» **EXERCISE**: Only the lines of the data below from the one with "The width and height of the screenshot is (1389, 868)." through the one with "Given: Select player Sorpack Demo in list" are wanted. Repeat them exactly.

» **DATA FOR REVIEW**:
■ ■ ■ ■ ■ ■ ■

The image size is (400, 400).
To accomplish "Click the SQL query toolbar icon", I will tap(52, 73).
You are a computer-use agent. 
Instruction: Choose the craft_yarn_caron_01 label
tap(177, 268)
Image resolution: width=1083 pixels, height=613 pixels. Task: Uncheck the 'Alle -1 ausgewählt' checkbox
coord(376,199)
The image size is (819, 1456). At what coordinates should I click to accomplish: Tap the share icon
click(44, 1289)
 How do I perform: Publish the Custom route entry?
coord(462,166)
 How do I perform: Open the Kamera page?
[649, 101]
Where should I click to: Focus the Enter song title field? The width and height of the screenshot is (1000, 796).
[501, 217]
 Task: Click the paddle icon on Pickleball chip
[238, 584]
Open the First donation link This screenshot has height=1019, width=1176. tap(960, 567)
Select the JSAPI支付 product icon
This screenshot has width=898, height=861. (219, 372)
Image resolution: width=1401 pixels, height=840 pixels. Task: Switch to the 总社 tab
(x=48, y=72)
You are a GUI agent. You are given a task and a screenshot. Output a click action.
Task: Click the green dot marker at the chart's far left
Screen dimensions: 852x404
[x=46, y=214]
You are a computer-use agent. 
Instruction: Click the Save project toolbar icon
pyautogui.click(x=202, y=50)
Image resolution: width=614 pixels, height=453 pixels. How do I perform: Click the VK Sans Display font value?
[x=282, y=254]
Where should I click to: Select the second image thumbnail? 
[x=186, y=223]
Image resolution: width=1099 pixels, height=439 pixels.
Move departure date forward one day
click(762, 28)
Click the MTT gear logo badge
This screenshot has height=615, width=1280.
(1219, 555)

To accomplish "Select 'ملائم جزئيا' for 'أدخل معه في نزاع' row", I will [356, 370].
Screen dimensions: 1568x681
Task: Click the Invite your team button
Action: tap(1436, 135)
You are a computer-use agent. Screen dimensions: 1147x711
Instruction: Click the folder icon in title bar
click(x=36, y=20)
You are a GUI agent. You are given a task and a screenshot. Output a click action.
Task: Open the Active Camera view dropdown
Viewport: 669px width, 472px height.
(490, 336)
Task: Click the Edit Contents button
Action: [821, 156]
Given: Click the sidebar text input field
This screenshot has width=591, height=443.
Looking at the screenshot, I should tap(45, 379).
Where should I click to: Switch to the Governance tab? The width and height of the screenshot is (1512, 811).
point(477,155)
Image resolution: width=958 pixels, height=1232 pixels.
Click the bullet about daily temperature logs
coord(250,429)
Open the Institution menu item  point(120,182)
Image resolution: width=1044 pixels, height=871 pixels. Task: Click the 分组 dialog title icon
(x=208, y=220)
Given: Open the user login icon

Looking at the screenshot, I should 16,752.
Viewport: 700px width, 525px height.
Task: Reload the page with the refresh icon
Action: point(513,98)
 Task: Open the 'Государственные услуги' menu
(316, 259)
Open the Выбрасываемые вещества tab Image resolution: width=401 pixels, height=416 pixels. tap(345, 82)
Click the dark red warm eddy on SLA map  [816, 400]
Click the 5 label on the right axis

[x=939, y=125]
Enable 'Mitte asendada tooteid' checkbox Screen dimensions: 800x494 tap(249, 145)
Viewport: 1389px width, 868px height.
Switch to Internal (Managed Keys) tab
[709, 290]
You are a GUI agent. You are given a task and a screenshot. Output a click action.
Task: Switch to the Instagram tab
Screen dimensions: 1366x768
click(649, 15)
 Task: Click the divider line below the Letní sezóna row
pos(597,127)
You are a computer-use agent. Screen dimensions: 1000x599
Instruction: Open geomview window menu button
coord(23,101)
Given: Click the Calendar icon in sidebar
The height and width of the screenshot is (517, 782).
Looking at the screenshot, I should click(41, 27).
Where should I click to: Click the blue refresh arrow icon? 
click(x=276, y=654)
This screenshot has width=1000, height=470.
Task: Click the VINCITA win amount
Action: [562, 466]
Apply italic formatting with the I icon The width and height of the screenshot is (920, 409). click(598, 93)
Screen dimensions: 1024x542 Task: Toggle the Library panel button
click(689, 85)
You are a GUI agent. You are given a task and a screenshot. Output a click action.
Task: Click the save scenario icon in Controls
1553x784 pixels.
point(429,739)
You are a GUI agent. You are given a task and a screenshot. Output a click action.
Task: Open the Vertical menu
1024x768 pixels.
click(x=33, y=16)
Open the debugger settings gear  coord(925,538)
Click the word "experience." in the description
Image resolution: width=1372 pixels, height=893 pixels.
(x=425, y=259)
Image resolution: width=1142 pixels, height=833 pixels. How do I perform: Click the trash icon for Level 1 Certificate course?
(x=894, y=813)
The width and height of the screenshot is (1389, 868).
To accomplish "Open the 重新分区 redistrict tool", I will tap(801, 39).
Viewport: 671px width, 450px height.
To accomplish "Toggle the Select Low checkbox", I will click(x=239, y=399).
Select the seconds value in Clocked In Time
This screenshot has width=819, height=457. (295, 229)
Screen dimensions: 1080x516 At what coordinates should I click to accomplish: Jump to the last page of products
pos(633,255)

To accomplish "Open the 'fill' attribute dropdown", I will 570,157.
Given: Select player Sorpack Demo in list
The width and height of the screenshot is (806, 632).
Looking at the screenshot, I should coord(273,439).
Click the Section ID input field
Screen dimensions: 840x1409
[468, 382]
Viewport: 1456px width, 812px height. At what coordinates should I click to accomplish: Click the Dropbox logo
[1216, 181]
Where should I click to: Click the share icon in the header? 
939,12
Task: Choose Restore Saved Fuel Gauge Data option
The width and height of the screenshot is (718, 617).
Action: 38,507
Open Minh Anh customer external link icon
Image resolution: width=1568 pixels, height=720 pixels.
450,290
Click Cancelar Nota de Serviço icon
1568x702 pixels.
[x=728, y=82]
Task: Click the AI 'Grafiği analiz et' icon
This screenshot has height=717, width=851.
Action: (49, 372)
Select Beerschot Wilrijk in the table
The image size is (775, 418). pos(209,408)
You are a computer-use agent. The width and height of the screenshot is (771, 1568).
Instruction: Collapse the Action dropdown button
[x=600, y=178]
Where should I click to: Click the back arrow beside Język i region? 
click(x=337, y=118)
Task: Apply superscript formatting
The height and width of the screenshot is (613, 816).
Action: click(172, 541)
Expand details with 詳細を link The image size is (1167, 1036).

■ ■ ■ ■ ■ ■ ■

» **TASK RESULT**:
The width and height of the screenshot is (1389, 868).
To accomplish "Open the 重新分区 redistrict tool", I will tap(801, 39).
Viewport: 671px width, 450px height.
To accomplish "Toggle the Select Low checkbox", I will click(x=239, y=399).
Select the seconds value in Clocked In Time
This screenshot has width=819, height=457. (295, 229)
Screen dimensions: 1080x516 At what coordinates should I click to accomplish: Jump to the last page of products
pos(633,255)

To accomplish "Open the 'fill' attribute dropdown", I will 570,157.
Given: Select player Sorpack Demo in list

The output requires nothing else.